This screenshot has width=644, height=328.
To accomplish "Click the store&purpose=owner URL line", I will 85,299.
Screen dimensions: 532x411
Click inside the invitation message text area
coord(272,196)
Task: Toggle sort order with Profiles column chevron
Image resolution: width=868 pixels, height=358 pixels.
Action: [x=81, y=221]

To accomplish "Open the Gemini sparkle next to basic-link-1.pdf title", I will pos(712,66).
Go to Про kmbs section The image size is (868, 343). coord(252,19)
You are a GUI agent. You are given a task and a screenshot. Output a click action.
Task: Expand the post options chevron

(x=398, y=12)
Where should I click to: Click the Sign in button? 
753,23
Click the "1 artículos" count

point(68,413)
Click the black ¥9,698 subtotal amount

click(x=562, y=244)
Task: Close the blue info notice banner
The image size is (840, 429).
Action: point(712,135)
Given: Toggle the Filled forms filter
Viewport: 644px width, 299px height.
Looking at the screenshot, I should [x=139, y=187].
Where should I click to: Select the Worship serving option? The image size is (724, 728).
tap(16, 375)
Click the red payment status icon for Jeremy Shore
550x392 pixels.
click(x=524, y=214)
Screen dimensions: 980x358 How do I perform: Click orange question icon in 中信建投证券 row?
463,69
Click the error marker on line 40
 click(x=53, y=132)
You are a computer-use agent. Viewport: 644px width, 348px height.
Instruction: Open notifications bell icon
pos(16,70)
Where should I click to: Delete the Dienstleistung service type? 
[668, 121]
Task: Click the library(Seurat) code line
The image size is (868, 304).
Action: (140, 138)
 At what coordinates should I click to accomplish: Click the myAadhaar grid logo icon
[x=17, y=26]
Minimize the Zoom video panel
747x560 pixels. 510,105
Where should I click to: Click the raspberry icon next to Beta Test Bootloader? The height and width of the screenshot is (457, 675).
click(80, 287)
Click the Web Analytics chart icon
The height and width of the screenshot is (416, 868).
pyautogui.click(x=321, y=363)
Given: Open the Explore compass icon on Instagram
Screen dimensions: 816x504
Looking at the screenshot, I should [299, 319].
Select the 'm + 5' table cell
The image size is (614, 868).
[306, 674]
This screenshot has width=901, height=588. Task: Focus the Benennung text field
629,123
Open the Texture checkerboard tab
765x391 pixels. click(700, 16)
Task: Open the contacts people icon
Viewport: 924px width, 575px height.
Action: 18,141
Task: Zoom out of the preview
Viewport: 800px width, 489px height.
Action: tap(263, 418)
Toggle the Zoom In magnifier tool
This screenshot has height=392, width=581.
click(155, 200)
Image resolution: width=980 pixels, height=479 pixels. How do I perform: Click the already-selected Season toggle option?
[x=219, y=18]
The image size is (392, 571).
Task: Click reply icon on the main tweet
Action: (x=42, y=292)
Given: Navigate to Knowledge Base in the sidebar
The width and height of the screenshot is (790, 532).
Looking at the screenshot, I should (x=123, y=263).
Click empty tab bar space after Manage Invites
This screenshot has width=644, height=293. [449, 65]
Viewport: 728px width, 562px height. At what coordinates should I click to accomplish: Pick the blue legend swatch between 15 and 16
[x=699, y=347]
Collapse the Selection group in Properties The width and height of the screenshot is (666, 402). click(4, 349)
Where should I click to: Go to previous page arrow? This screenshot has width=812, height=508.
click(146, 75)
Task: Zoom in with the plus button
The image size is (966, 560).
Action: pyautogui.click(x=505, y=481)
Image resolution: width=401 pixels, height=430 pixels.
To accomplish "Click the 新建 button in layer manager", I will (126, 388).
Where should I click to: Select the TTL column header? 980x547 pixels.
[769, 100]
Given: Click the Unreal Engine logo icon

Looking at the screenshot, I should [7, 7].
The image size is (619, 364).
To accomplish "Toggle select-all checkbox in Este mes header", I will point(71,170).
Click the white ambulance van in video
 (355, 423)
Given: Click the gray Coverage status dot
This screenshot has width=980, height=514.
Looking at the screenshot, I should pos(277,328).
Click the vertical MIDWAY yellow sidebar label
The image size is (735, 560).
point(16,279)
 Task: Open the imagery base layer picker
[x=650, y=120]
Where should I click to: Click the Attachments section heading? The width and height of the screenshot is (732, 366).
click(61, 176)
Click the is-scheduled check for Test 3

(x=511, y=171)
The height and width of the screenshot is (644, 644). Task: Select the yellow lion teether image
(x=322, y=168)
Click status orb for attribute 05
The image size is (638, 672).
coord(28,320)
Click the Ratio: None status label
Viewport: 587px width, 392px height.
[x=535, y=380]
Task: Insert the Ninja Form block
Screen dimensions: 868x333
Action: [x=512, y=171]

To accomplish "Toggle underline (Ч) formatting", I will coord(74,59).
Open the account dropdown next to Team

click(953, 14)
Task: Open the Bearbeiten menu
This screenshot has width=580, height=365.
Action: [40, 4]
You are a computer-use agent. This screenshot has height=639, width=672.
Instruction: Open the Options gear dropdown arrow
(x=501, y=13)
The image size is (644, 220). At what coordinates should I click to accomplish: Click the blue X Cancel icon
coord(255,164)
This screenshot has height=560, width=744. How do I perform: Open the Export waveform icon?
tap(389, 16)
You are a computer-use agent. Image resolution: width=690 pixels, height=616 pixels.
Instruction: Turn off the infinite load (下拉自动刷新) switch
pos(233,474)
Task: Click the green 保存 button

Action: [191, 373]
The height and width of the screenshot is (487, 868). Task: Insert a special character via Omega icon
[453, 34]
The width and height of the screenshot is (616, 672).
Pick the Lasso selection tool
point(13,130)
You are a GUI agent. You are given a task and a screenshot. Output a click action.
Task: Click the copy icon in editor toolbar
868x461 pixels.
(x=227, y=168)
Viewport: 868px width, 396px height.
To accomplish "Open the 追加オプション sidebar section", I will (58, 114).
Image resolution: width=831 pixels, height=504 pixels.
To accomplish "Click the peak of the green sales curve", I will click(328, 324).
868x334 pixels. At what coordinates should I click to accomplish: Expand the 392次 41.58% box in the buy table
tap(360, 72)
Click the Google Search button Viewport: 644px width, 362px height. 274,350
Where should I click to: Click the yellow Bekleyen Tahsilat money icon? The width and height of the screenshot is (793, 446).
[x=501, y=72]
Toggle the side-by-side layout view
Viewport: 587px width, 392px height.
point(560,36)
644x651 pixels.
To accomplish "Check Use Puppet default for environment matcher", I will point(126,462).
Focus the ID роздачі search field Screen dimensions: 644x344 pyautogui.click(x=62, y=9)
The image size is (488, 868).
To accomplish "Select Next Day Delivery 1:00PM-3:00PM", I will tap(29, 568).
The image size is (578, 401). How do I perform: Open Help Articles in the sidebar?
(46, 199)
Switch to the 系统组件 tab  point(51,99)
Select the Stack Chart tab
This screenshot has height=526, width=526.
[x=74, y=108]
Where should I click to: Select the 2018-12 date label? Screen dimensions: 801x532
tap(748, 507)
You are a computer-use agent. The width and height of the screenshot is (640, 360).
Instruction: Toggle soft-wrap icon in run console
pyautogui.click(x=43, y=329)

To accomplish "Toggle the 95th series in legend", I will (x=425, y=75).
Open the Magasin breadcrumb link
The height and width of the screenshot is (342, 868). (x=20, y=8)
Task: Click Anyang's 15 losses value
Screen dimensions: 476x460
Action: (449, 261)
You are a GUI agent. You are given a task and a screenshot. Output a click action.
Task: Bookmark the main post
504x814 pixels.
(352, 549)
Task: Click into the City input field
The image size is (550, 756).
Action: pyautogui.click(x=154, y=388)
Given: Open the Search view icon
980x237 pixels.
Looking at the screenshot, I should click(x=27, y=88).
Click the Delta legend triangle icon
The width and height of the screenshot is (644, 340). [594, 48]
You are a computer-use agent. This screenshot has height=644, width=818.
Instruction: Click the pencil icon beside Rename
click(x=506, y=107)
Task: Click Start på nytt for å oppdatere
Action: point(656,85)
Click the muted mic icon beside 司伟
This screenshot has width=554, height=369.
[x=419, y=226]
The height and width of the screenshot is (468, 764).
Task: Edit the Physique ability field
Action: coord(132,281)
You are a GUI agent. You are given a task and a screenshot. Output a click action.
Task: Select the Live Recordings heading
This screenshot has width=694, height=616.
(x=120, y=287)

-------------------------

THE PROBLEM:
Would you please copy each line of the listing that contains the word "computer"?

REPLY:
You are a computer-use agent. Viewport: 644px width, 348px height.
You are a computer-use agent. This screenshot has height=639, width=672.
You are a computer-use agent. Image resolution: width=690 pixels, height=616 pixels.
You are a computer-use agent. The width and height of the screenshot is (640, 360).
You are a computer-use agent. This screenshot has height=644, width=818.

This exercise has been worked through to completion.